The T&L CPD for our first day back in January this year was focused on encouraging students to ask more questions.  This builds on our whole school, year long focus of:  ‘Active, engaged, reflective learners’.  If students are generating questions then they are actively engaged and reflecting.  The act of creating a question also ensures that students are directing their own learning and working to make meaning for themselves.

We began by asking ourselves how our classroom environments would need to change if we wanted to swing away from the norm of the teacher asking the majority of the questions – reputedly some 200-300 a day.  Would we have to alter the power balance in the classroom if we wanted more students to ask more questions?  Would we also have to prove to students that we valued their questions as much as their answers?  Did our classrooms have environments in which many questions of many types could be freely asked?

The first activity in the session was based on an image which can be found in ‘The Guardian’ column – ‘That’s me in the picture’.  The photograph is of Ros Sare passing by the poll tax protest in London.  The activity was simply that staff working in groups should write down all the questions that came into their minds while looking at the picture.  The rules were simple:  Write the questions down exactly as they were stated and in the order in which they were stated;  there should be no discussion and any statements made should be transformed into questons.  The activity provided a concrete strategy which staff could use.  Its usefulness?  It might help to create a safe question asking space.   It might help to introduce students to the idea of them asking more questions.

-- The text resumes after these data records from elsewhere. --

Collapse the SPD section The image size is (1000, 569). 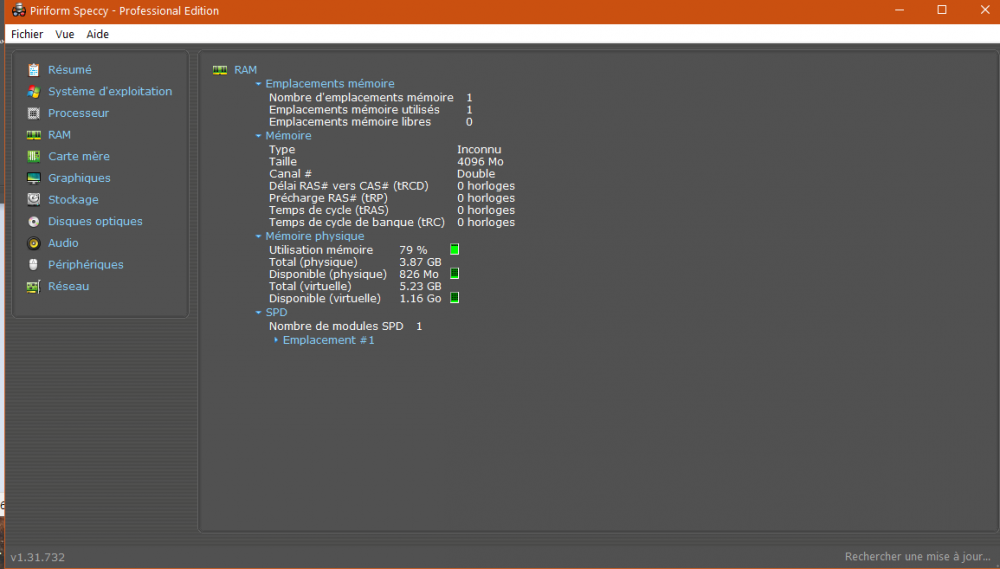coord(259,313)
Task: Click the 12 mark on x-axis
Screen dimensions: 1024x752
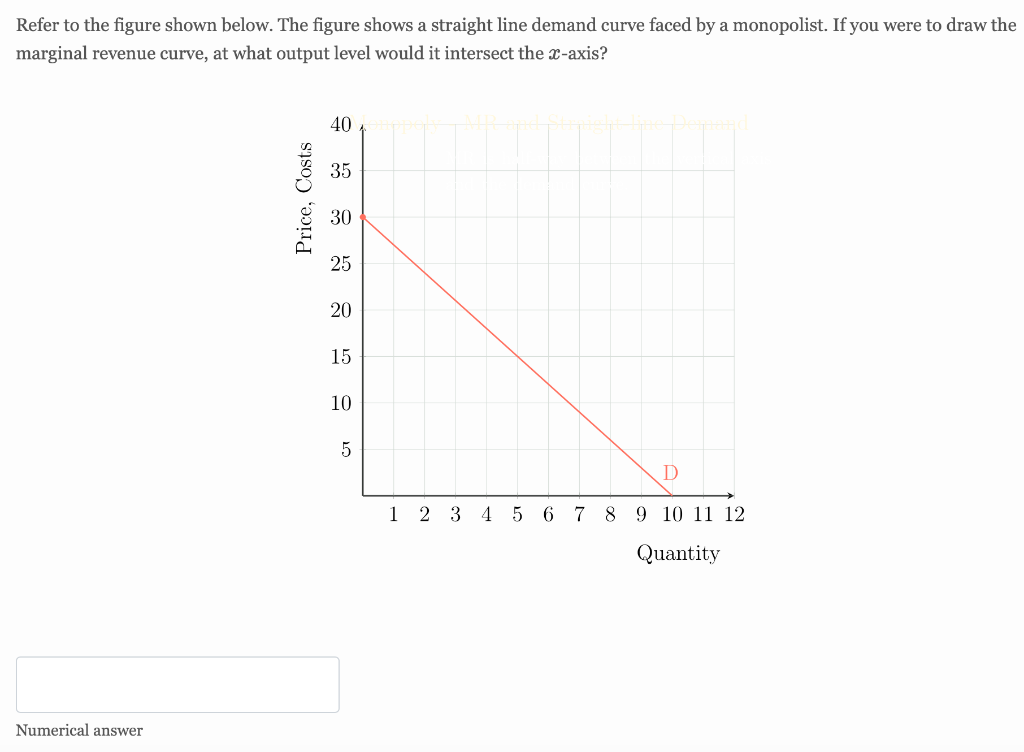Action: pos(735,514)
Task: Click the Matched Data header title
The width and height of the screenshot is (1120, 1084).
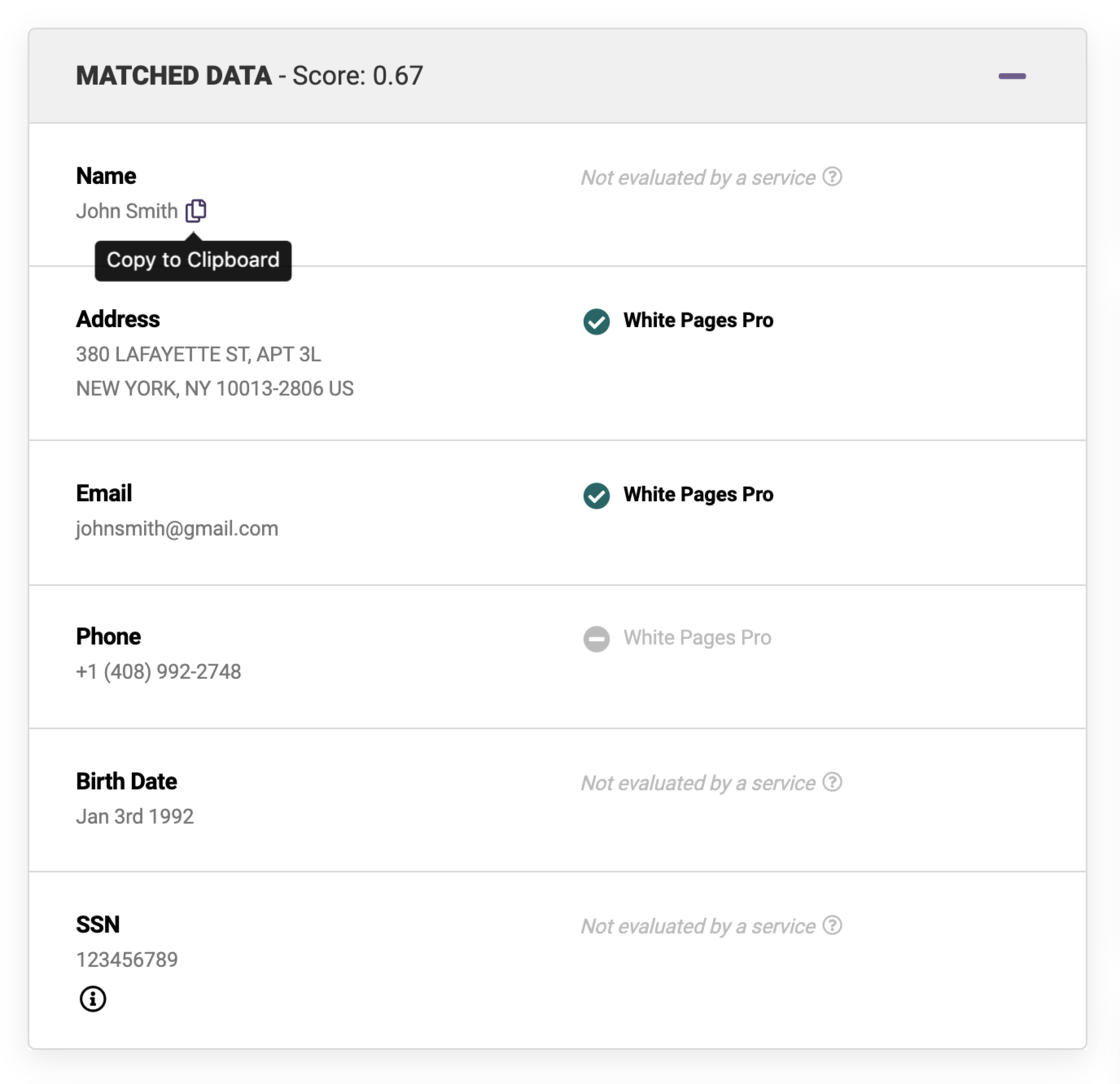Action: click(x=174, y=76)
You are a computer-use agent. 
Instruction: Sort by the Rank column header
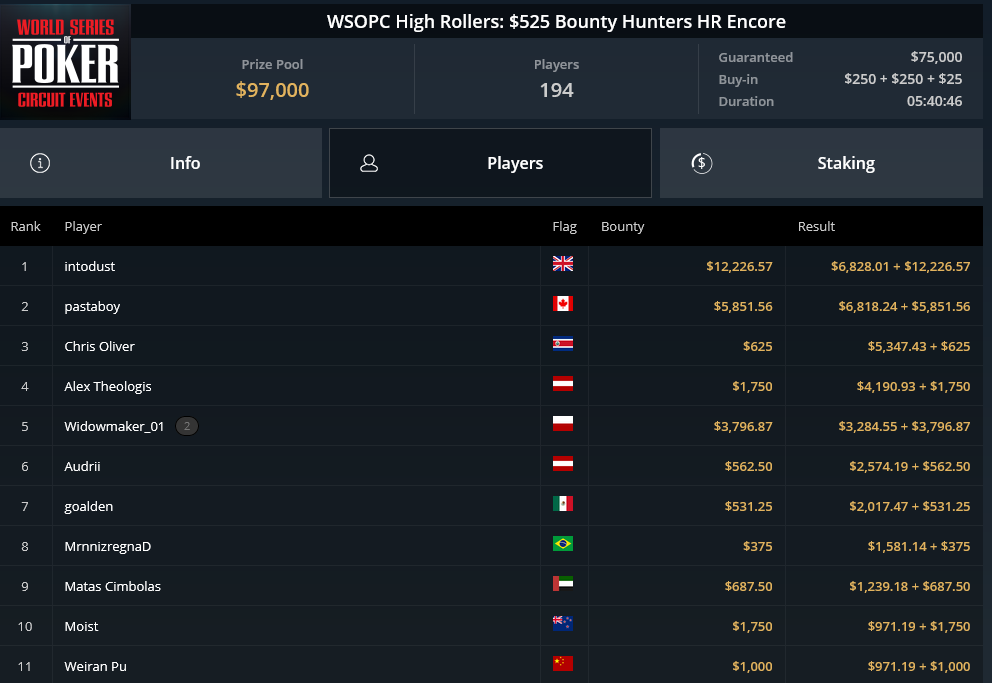click(x=25, y=226)
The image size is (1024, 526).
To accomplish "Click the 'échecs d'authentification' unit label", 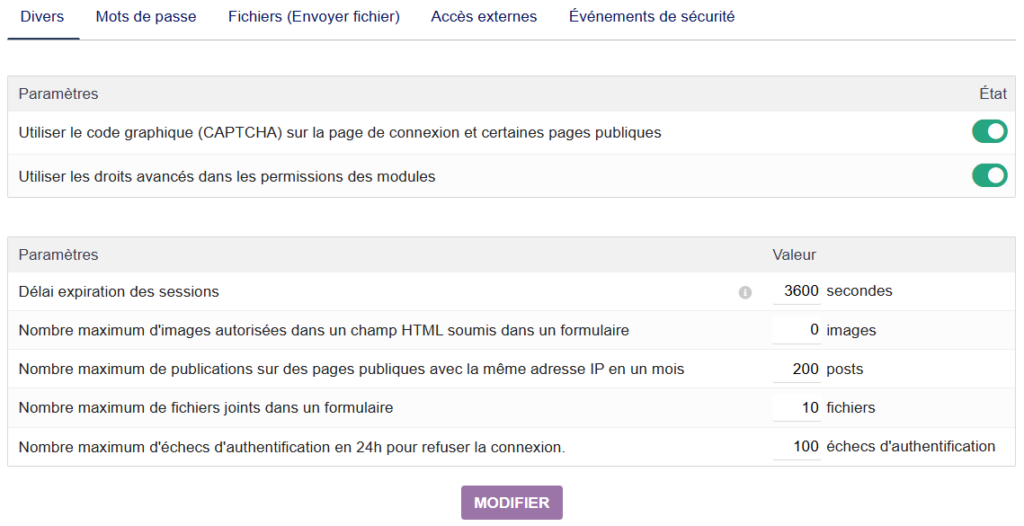I will 910,447.
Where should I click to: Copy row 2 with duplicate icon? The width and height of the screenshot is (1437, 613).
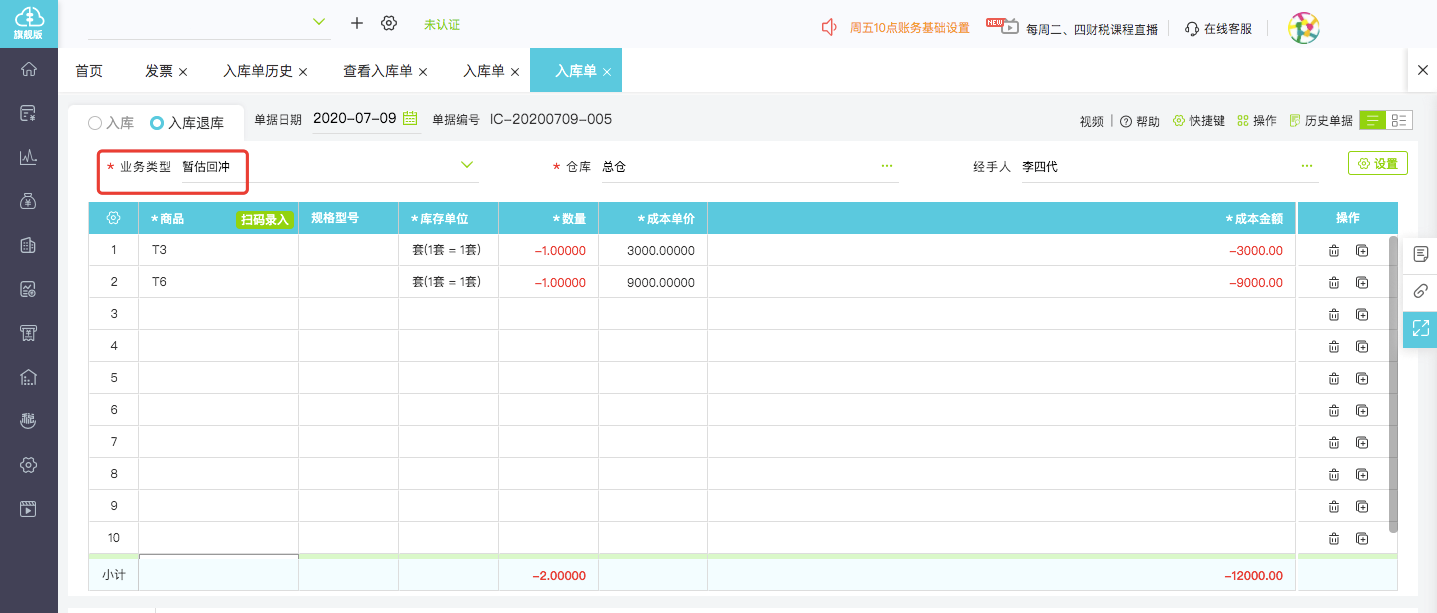(1362, 283)
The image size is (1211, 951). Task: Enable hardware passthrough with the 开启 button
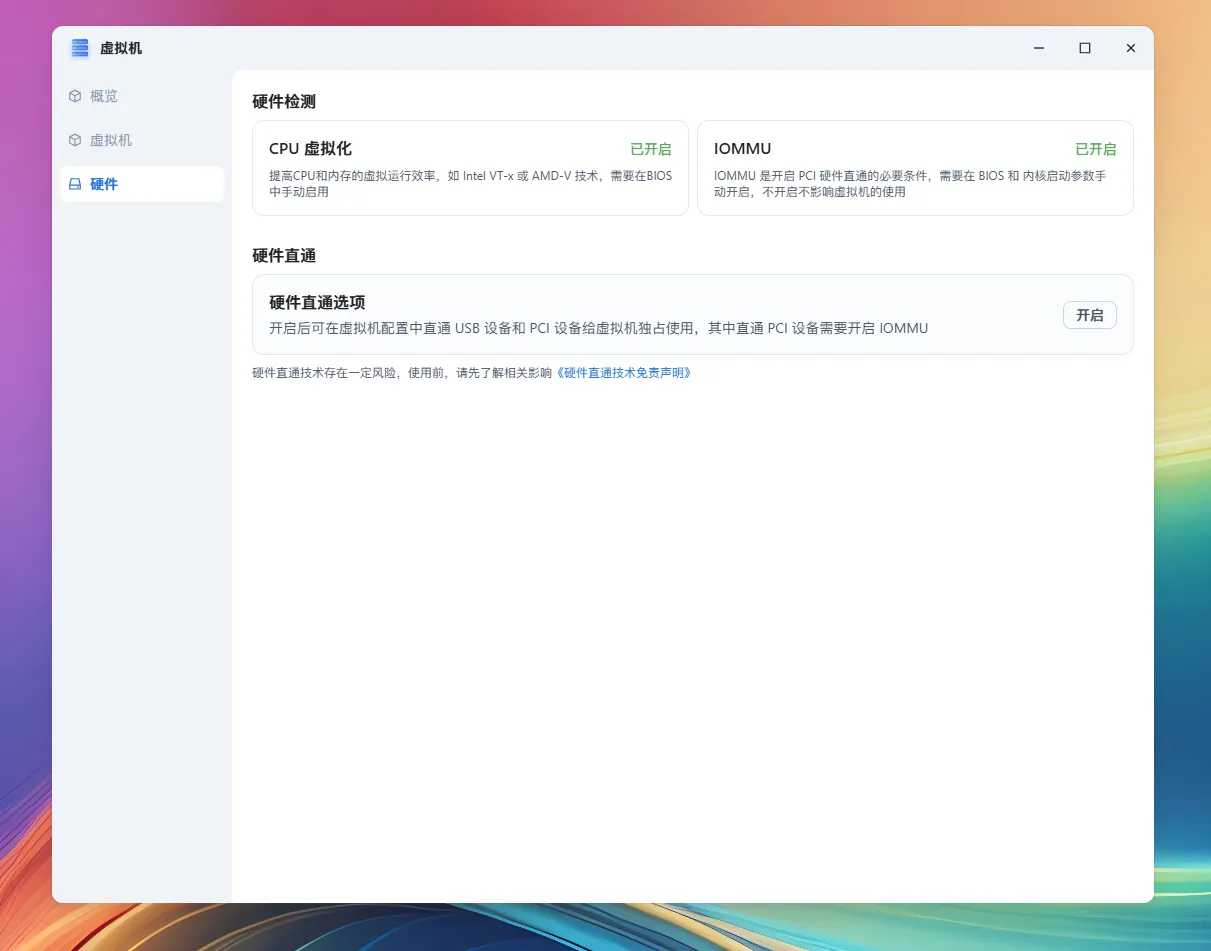(1089, 315)
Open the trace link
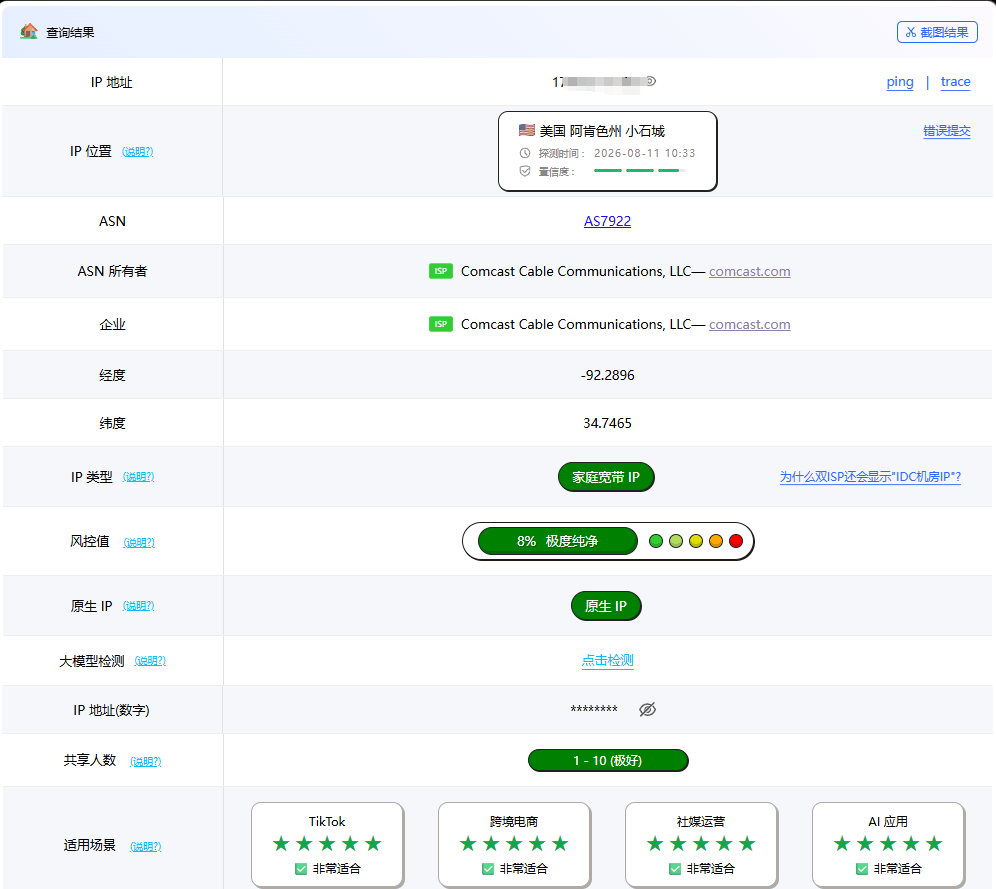The height and width of the screenshot is (889, 996). (x=955, y=82)
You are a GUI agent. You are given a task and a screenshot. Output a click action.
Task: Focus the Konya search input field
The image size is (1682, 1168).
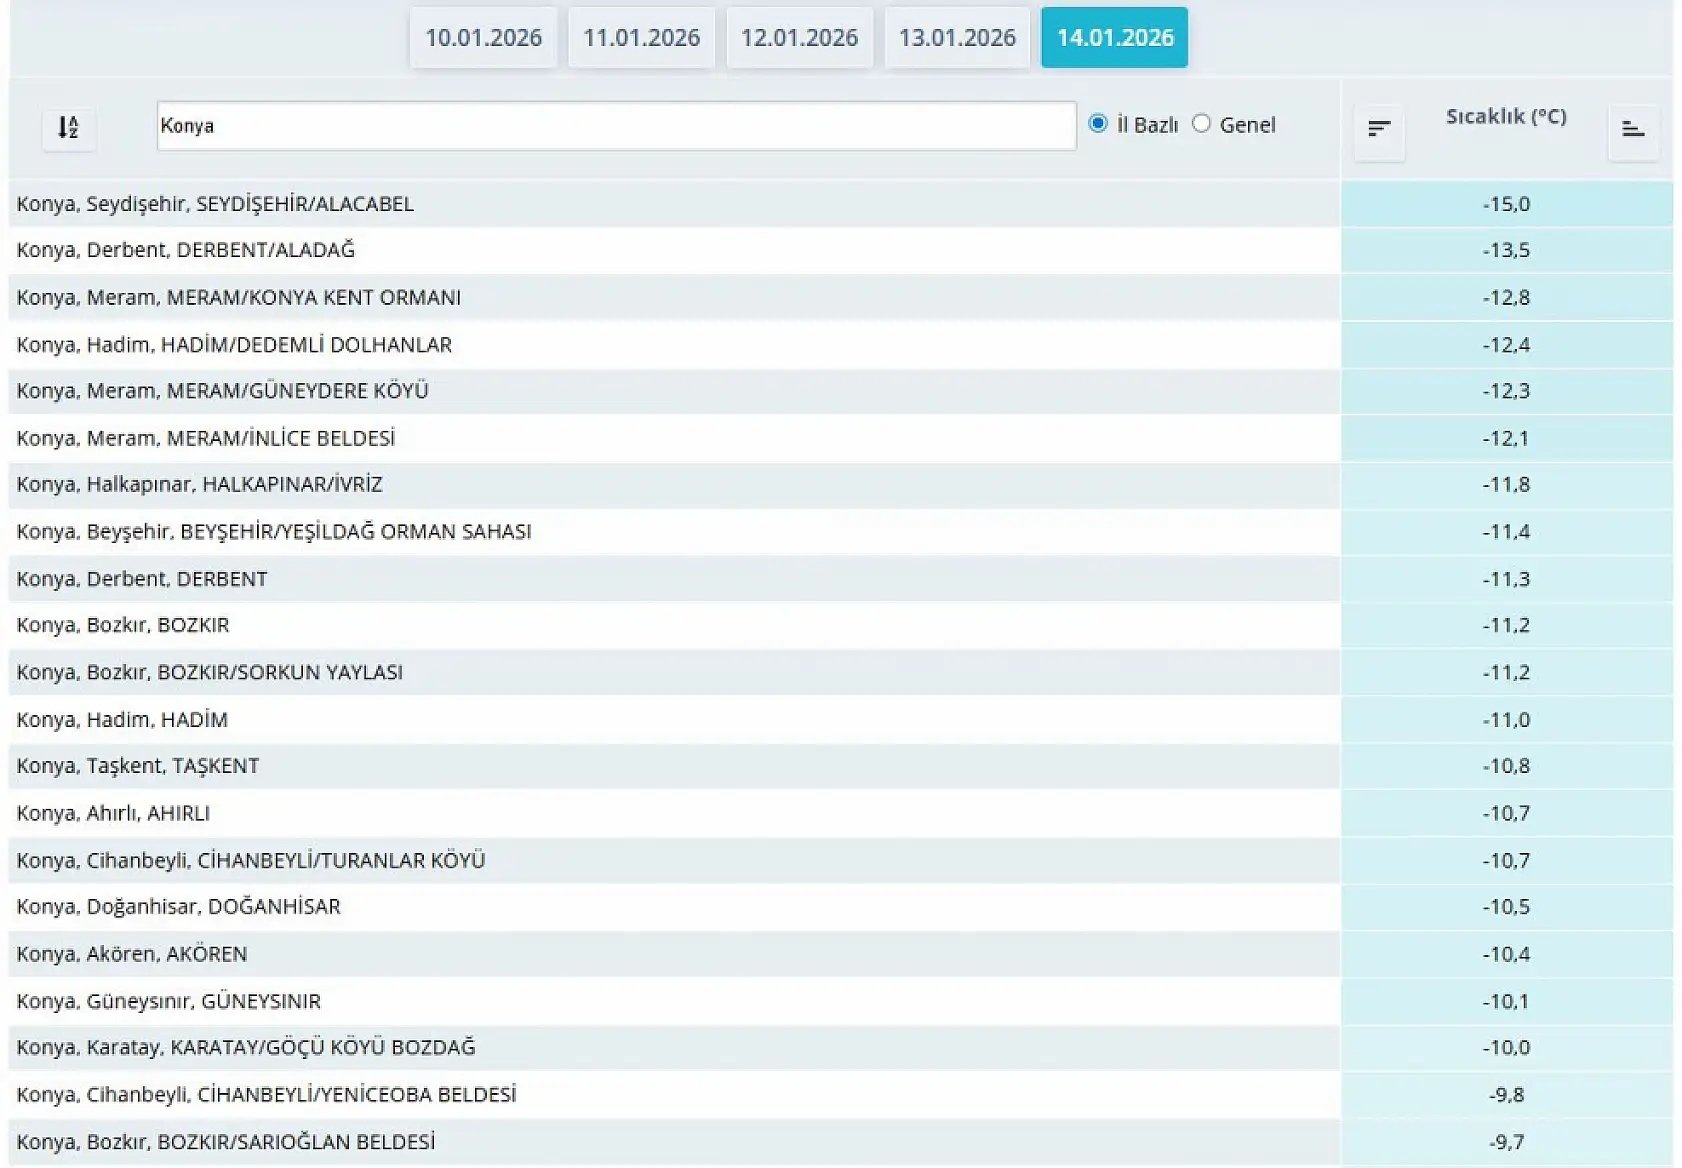coord(615,126)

The activity is actually the first part of the ‘Question Formulation Technique’ as written about by Dan Rothstein and Luz Santana in their book ‘Make Just One Change’.  Staff were introduced to the next stages of this technique to see if they would think of using it in their own classrooms.  The second stage – working with open and closed questions – was highlighted as an opportunity to encourage students to understand that questions come in different forms and are of different types.

Having worked through the idea that students would need a certain environment in which to ask questions, we looked at the need to provide students with support to frame questions of different types and levels.  The question matrix work done by  @JohnSayers  and  @Mr_Haines, as promoted on Teachertoolkit, was provided as a possible strategy.  Staff worked first with examples and then worked together to see if the question matrix could work for them in their specialisms using the resources they brought with them – some images, some texts.

The Technology Department were already redesigning the grid to suit their particular situation as the session ended.